■ **Your task**: Somewhere below are a line with "Kaufen (1150, 370)" and a later line with "[CookieFirst logo. Collegamento". Output exactly those lines and all lines between them.

■ **Data to use**:

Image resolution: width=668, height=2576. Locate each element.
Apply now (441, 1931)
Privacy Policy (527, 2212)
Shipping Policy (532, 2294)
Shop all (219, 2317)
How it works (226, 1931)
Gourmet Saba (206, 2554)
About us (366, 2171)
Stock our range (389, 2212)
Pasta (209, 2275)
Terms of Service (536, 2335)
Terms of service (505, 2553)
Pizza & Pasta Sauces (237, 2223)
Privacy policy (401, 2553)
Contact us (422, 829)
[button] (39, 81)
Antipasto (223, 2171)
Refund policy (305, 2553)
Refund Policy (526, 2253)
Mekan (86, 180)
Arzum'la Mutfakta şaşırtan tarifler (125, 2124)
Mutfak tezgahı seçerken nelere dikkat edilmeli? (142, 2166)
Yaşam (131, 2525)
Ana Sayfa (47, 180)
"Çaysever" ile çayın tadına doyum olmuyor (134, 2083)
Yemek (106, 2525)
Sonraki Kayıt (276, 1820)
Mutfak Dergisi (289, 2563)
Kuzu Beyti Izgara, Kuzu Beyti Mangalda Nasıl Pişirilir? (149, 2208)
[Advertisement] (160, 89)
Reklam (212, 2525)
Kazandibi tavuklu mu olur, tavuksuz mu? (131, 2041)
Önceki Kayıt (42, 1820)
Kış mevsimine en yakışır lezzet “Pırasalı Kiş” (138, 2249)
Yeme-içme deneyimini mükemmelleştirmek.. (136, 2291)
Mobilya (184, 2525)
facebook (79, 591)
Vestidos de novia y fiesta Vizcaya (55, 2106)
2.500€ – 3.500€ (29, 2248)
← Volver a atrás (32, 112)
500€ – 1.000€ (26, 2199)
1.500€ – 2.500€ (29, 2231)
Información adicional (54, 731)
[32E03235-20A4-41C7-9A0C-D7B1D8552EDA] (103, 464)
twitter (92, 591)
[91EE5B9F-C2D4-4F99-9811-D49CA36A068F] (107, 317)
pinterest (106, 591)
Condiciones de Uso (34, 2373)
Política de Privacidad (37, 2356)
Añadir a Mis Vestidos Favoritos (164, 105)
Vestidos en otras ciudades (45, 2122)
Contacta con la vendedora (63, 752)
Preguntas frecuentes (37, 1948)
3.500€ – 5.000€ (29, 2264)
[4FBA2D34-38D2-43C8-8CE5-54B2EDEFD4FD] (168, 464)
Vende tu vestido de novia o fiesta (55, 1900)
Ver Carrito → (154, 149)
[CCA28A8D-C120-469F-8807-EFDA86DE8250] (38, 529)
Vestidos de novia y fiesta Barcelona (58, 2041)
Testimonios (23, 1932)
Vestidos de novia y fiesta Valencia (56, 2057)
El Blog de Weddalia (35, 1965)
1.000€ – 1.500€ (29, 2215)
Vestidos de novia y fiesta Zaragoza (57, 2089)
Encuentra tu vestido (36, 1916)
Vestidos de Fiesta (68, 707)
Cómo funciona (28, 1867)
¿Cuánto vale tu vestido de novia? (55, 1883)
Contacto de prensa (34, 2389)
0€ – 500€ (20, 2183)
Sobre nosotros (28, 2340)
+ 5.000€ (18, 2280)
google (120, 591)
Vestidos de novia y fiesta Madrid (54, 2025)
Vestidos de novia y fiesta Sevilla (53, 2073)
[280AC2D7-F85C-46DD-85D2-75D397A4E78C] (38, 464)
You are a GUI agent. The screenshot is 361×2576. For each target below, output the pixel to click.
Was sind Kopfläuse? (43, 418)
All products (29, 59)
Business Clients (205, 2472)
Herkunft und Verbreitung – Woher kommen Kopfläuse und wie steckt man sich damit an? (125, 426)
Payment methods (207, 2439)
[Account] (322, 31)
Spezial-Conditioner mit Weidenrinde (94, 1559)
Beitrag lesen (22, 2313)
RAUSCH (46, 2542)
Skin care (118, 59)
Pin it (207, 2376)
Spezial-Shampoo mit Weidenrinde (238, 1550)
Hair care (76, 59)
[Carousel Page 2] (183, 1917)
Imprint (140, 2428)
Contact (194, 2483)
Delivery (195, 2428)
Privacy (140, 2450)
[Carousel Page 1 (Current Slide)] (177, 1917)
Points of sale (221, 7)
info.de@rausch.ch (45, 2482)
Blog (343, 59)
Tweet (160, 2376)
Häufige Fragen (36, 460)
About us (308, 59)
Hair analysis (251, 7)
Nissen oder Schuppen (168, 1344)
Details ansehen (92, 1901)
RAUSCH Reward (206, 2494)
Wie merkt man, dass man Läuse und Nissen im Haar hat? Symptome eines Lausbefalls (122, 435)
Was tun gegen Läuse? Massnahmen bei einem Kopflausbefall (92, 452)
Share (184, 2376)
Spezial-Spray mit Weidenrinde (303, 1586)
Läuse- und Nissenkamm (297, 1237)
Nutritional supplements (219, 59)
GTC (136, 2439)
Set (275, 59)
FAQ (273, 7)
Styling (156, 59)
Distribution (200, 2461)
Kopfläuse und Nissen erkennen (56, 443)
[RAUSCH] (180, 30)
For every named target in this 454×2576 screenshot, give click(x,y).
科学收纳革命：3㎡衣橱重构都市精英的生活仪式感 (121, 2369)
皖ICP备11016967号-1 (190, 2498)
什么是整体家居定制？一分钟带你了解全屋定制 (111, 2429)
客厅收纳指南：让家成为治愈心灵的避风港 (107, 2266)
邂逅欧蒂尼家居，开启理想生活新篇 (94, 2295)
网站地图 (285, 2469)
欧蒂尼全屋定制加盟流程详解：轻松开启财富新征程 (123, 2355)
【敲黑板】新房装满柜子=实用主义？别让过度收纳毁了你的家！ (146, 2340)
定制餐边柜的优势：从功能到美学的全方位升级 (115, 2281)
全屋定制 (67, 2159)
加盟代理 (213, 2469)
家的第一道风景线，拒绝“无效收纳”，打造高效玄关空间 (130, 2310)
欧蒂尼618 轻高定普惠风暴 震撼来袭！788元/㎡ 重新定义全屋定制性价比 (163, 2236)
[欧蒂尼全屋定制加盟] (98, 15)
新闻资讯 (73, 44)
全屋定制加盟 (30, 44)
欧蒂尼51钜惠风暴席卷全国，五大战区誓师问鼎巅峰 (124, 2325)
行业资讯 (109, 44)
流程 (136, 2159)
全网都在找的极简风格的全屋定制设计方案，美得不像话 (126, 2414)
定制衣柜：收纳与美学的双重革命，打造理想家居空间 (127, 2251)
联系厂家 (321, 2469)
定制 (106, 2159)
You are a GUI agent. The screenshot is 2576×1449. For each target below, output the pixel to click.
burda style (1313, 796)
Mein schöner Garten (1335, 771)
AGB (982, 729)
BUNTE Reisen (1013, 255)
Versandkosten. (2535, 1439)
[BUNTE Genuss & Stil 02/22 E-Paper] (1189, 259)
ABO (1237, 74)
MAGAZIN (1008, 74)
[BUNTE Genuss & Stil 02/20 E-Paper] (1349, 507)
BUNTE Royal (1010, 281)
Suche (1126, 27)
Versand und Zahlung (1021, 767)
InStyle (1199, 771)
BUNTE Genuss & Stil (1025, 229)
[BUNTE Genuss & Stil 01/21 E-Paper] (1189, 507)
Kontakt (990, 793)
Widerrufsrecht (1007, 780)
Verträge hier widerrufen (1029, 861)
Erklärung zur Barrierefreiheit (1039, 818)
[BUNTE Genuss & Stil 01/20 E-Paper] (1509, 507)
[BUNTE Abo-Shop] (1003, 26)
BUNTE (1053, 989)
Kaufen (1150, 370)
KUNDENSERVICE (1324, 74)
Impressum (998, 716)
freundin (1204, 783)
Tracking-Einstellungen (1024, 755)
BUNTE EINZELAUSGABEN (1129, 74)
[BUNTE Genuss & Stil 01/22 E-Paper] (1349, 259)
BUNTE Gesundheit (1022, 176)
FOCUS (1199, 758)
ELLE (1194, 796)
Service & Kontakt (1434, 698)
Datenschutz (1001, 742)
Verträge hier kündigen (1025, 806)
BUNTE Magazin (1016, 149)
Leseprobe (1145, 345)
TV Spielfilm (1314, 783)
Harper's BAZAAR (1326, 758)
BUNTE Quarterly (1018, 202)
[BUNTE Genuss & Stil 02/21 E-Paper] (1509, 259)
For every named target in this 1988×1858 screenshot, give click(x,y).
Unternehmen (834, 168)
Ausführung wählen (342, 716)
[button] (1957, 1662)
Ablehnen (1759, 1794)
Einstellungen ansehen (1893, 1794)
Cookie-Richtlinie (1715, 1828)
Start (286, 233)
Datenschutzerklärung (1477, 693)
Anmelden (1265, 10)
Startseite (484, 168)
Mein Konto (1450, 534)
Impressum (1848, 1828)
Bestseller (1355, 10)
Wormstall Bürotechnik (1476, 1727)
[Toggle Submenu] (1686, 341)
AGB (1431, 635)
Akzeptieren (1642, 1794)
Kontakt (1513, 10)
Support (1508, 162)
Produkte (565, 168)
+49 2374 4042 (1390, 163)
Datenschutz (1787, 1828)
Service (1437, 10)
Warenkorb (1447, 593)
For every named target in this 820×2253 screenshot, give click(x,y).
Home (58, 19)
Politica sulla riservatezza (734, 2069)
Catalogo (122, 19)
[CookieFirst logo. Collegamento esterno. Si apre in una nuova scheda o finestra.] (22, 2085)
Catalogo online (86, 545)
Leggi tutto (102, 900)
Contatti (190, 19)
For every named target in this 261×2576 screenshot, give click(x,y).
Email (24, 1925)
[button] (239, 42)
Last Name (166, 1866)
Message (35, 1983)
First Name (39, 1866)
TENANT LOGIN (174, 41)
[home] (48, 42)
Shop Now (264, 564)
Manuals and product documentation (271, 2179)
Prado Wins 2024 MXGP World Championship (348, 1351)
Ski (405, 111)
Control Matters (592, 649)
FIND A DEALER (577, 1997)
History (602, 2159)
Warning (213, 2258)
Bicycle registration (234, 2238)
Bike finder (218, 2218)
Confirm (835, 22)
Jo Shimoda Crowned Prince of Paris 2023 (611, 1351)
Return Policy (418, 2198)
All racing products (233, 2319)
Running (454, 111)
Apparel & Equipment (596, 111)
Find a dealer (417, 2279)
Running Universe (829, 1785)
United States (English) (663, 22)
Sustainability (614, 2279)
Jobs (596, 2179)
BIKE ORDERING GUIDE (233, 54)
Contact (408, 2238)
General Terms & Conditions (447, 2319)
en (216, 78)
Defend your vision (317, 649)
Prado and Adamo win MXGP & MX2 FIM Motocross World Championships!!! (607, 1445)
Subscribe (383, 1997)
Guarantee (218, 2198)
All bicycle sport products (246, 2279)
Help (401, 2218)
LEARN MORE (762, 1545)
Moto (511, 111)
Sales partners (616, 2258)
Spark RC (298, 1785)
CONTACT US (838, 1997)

■ **Solution to this exercise**:
Kaufen (1150, 370)
KUNDENSERVICE (1324, 74)
Impressum (998, 716)
freundin (1204, 783)
Tracking-Einstellungen (1024, 755)
BUNTE EINZELAUSGABEN (1129, 74)
[BUNTE Genuss & Stil 01/22 E-Paper] (1349, 259)
BUNTE Gesundheit (1022, 176)
FOCUS (1199, 758)
ELLE (1194, 796)
Service & Kontakt (1434, 698)
Datenschutz (1001, 742)
Verträge hier kündigen (1025, 806)
BUNTE Magazin (1016, 149)
Leseprobe (1145, 345)
TV Spielfilm (1314, 783)
Harper's BAZAAR (1326, 758)
BUNTE Quarterly (1018, 202)
[BUNTE Genuss & Stil 02/21 E-Paper] (1509, 259)
For every named target in this 1988×1858 screenshot, give click(x,y).
Unternehmen (834, 168)
Ausführung wählen (342, 716)
[button] (1957, 1662)
Ablehnen (1759, 1794)
Einstellungen ansehen (1893, 1794)
Cookie-Richtlinie (1715, 1828)
Start (286, 233)
Datenschutzerklärung (1477, 693)
Anmelden (1265, 10)
Startseite (484, 168)
Mein Konto (1450, 534)
Impressum (1848, 1828)
Bestseller (1355, 10)
Wormstall Bürotechnik (1476, 1727)
[Toggle Submenu] (1686, 341)
AGB (1431, 635)
Akzeptieren (1642, 1794)
Kontakt (1513, 10)
Support (1508, 162)
Produkte (565, 168)
+49 2374 4042 (1390, 163)
Datenschutz (1787, 1828)
Service (1437, 10)
Warenkorb (1447, 593)
For every named target in this 820×2253 screenshot, give click(x,y).
Home (58, 19)
Politica sulla riservatezza (734, 2069)
Catalogo (122, 19)
[CookieFirst logo. Collegamento esterno. Si apre in una nuova scheda o finestra.] (22, 2085)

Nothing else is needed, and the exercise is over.